Former Stampeder Mike Labinjo remembered as a fun-loving guy with a supercharged arm

CALGARY—A former teammate of Calgary Stampeders defensive lineman Mike Labinjo remembered him on Monday as a fun-loving guy who everyone enjoyed being around, and as a central piece in the team’s 2008 Grey Cup win.

The Toronto native, who made Calgary his home after retiring from the CFL in 2011, died on Saturday morning, a statement from the team said. The cause of death was not immediately available.

Labinjo was 38 years old.

Stampeders defensive co-ordinator DeVone Claybrooks lined up alongside Labinjo on the D-line as teammates for the 2009 and 2010 seasons.

“He was a great guy with a bubbly personality — fun to be around, always laughing and joking. You always had a great time with him; he’s going to be sorely missed,” Claybrooks said. “He really rode for his teammates.”

The two defensive linemen shared unit meetings and a lot of nights out together, Claybrooks said.

He shared a memory of Labinjo that made the stout defender stand out.

“He had that go-go-gadget elbow brace, and we used to make fun of it.
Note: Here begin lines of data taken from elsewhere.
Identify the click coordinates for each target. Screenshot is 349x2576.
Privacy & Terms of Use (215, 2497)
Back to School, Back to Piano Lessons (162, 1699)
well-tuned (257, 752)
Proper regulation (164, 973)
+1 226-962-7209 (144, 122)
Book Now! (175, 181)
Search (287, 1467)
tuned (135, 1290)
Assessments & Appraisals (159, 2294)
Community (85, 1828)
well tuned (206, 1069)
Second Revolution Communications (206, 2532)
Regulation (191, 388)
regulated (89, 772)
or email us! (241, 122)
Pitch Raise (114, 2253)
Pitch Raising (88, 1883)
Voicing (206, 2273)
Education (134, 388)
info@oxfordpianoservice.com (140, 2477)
But he always used to say ‘it was charged up!’ So it was charged up before he’d go and punch guys (on the offensive line),” Claybrooks said with a laugh.
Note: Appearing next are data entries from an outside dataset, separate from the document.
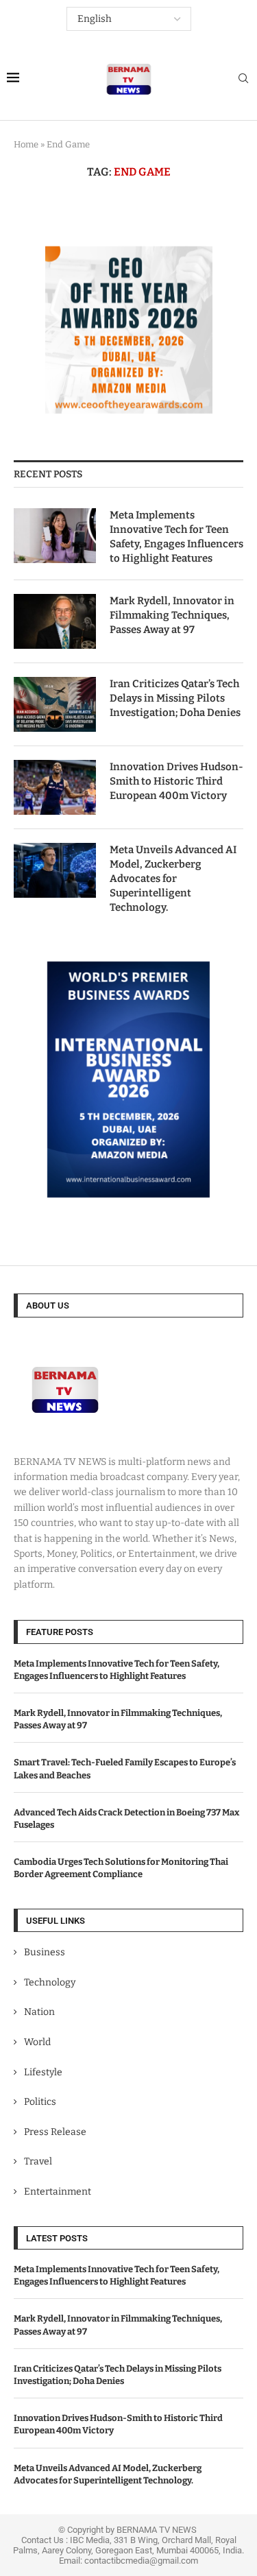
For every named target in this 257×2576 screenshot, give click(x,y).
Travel (38, 2161)
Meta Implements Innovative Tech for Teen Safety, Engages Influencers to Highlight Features (176, 536)
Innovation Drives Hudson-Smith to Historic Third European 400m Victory (176, 781)
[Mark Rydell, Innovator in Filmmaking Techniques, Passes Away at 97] (55, 621)
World (37, 2042)
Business (44, 1952)
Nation (39, 2012)
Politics (40, 2102)
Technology (49, 1982)
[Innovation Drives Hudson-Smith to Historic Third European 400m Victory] (55, 787)
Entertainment (57, 2191)
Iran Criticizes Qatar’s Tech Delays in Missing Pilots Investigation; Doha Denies (175, 698)
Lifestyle (43, 2072)
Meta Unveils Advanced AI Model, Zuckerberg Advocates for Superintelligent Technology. (173, 879)
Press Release (55, 2132)
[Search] (243, 79)
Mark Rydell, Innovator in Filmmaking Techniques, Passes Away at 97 (172, 615)
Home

The Stampeders drafted Labinjo in 2003 out of Michigan State University.

After spending some time in the NFL with the Philadelphia Eagles and Indianapolis Colts, Labinjo joined Calgary in 2007.

He played 44 games with the team from 2007 to 2010.

Labinjo was a key piece of Calgary’s 2008 Grey Cup run and championship win, said veteran Stampeders play-by-play broadcaster Mark Stephen.

“His defining moment on the field would have been right down here in the 2008 West Division final,” which earned the team its berth in the Grey Cup that year, Stephen said, pointing to the south goal line at McMahon Stadium.

“He just stymied them beyond belief,” the radio broadcaster said, referencing two goal-line stands that kept the B.C. Lions out of the end zone to help maintain Calgary’s tight lead on the scoreboard.

Labinjo had back-to-back tackles for a loss on the third-quarter plays.

He finished that game with three sacks, six tackles, and a forced fumble.

On the field, he was “an imposing guy and a good athlete,” and off the field, “he sort of had that giant teddy bear look about him. Just his size and that general persona — very nice; always quite sunny and upbeat,” Stephen said.

“We are deeply saddened to learn of Mike’s death,” said Stampeders president and general manager John Hufnagel. “He was a big man with a big personality to match and he was a key part of our Grey Cup championship team in 2008. The team offers its condolences to Mike’s family and friends.”